Starting at the line that has "Given: Select File System in Places sidebar" and continuing through the last of the entries, render each entry as one row of a two-column CSV with the columns entry_text and answer. Put each value in a single quoted field, turn line breaks into spaces, and leave the pictures out.

Entries on where targets appear

:::

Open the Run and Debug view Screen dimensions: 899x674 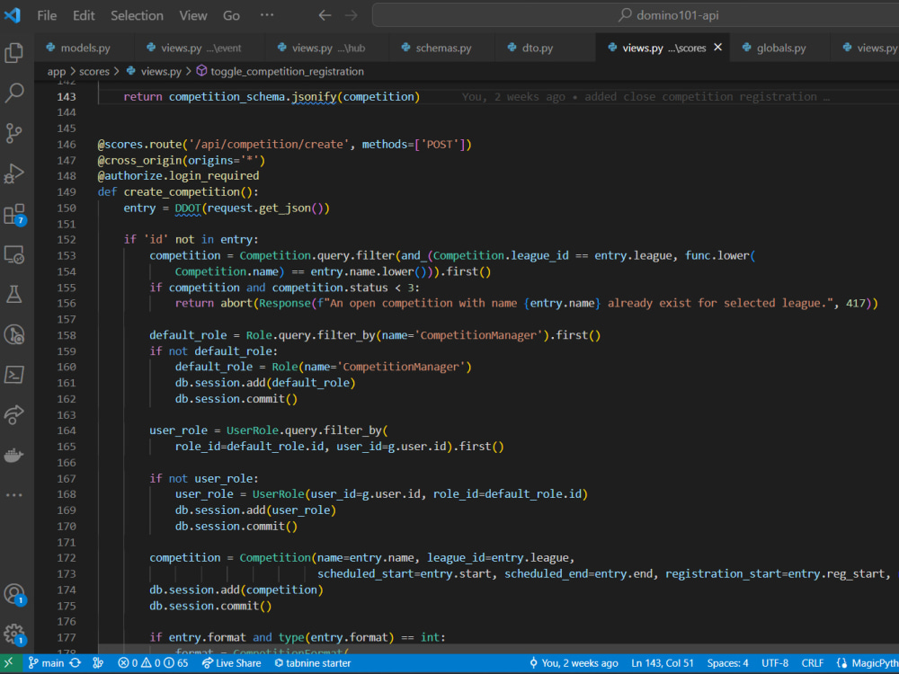point(13,175)
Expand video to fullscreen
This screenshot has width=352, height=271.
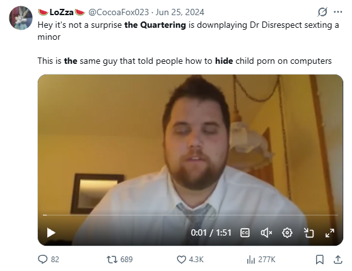329,233
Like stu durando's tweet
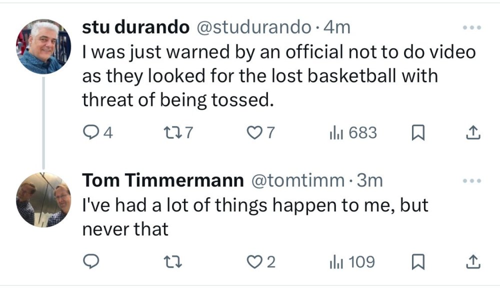Screen dimensions: 500x295 point(261,132)
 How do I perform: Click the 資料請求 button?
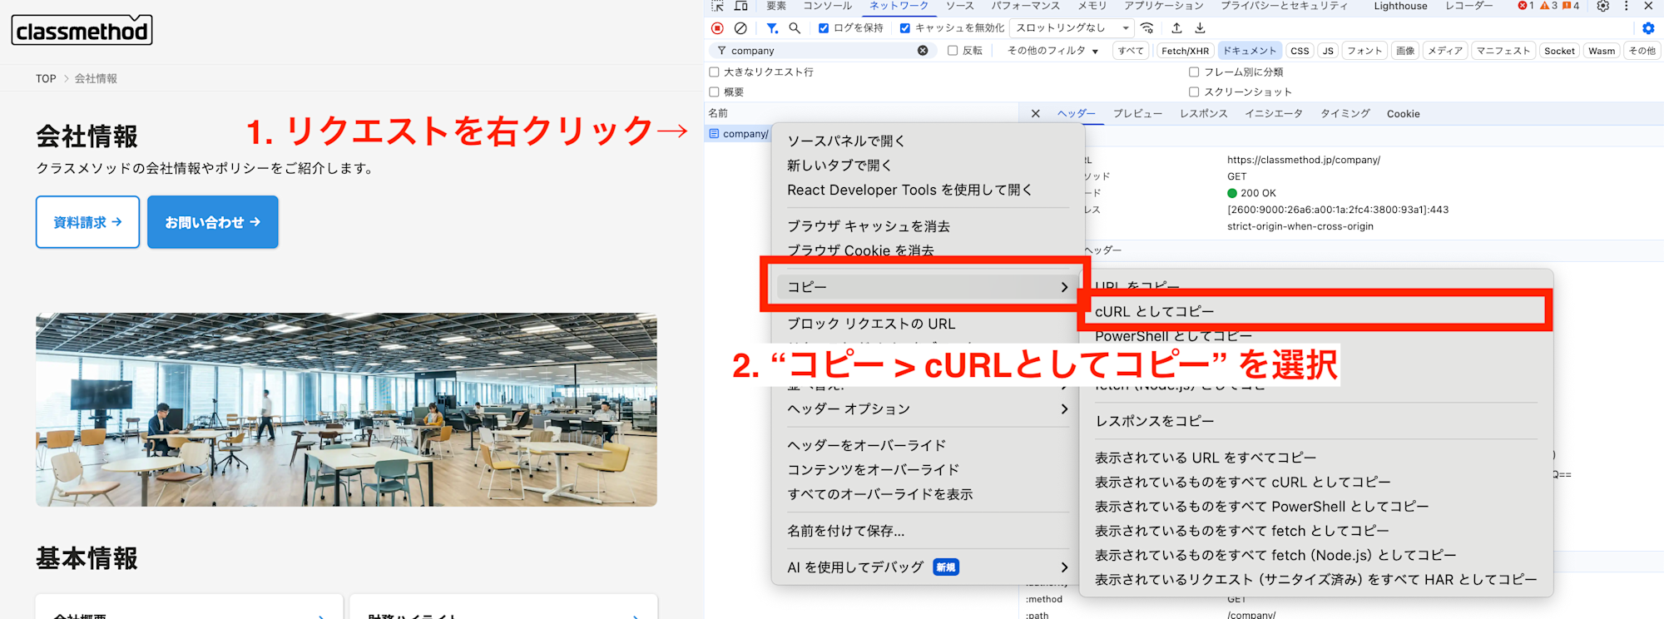pyautogui.click(x=87, y=222)
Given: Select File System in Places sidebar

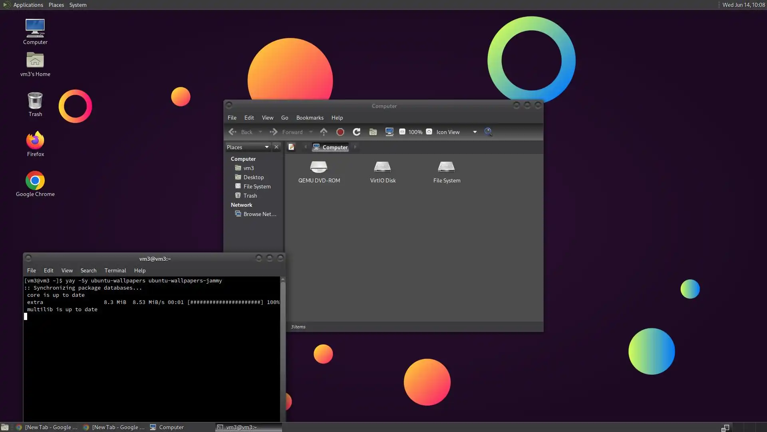Looking at the screenshot, I should pyautogui.click(x=257, y=186).
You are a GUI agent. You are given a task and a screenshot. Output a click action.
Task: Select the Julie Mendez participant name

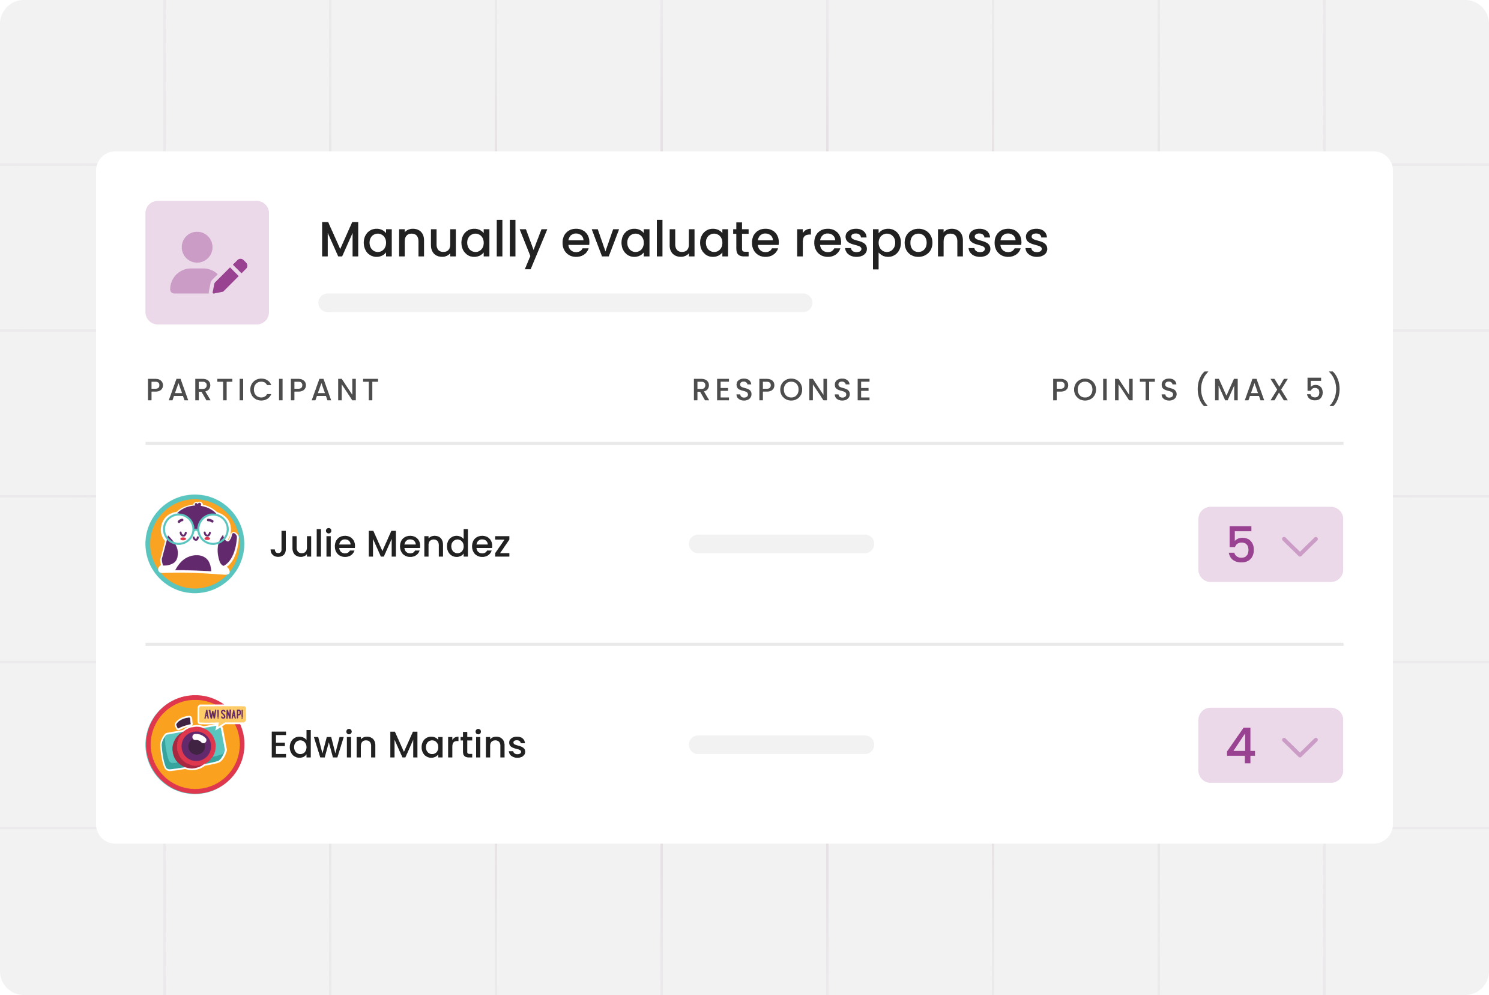coord(390,544)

:::

RESPONSE:
entry_text,answer
"Given: Select File System in Places sidebar","Looking at the screenshot, I should pyautogui.click(x=257, y=186)."
"You are a GUI agent. You are given a task and a screenshot. Output a click action. Task: Select the Julie Mendez participant name","coord(390,544)"